The Things Every Policy holder Ought to Know About Subrogation

Subrogation is an idea that's understood in insurance and legal circles but sometimes not by the people they represent. Even if you've never heard the word before, it is in your benefit to understand the nuances of the process. The more you know about it, the more likely it is that an insurance lawsuit will work out in your favor.

Any insurance policy you own is a promise that, if something bad occurs, the insurer of the policy will make good in a timely manner. If your vehicle is in a fender-bender, insurance adjusters (and police, when necessary) determine who was at fault and that party's insurance covers the damages.
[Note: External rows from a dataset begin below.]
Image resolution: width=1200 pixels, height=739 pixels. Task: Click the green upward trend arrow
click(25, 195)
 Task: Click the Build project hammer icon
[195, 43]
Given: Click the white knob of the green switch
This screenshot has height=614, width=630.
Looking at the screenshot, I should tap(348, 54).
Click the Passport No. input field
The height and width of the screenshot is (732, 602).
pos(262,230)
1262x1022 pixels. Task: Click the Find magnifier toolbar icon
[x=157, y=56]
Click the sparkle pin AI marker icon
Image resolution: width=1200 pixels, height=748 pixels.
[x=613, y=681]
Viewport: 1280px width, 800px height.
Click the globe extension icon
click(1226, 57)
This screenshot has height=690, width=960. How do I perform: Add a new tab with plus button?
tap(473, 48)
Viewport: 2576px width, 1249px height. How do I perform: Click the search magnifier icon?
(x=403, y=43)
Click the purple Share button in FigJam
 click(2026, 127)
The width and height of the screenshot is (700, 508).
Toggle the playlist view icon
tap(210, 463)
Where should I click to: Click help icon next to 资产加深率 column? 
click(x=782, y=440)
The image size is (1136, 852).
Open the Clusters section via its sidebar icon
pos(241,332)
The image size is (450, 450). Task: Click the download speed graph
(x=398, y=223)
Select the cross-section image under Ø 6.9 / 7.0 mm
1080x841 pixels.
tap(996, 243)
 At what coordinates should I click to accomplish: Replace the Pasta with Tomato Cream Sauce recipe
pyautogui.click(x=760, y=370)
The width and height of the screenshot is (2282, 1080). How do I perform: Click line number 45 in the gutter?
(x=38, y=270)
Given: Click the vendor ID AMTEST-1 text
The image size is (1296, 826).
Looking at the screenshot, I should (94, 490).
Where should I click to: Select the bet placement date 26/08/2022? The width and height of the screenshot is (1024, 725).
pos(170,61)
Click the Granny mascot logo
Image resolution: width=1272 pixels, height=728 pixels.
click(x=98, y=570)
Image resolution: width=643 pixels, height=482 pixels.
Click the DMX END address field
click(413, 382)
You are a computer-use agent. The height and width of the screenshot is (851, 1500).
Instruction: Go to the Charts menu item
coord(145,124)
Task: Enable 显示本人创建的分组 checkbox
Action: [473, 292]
But since determining who is financially accountable for services or repairs is often a heavily involved affair – and delay often increases the damage to the policyholder – insurance firms usually decide to pay up front and assign blame afterward. They then need a method to recover the costs if, when there is time to look at all the facts, they weren't actually in charge of the payout.

Let's Look at an Example

You are in a highway accident. Another car ran into yours. The police show up to assess the situation, you exchange insurance details, and you go on your way. You have comprehensive insurance that pays for the repairs right away. Later it's determined that the other driver was entirely at fault and her insurance should have paid for the repair of your auto. How does your insurance company get its funds back?

How Subrogation Works

This is where subrogation comes in. It is the method that an insurance company uses to claim reimbursement after it has paid for something that should have been paid by some other entity. Some insurance firms have in-house property damage lawyers and personal injury attorneys, or a department dedicated to subrogation; others contract with a law firm. Usually, only you can sue for damages done to your person or property. But under subrogation law, your insurance company is extended some of your rights in exchange for having taken care of the damages. It can go after the money originally due to you, because it has covered the amount already.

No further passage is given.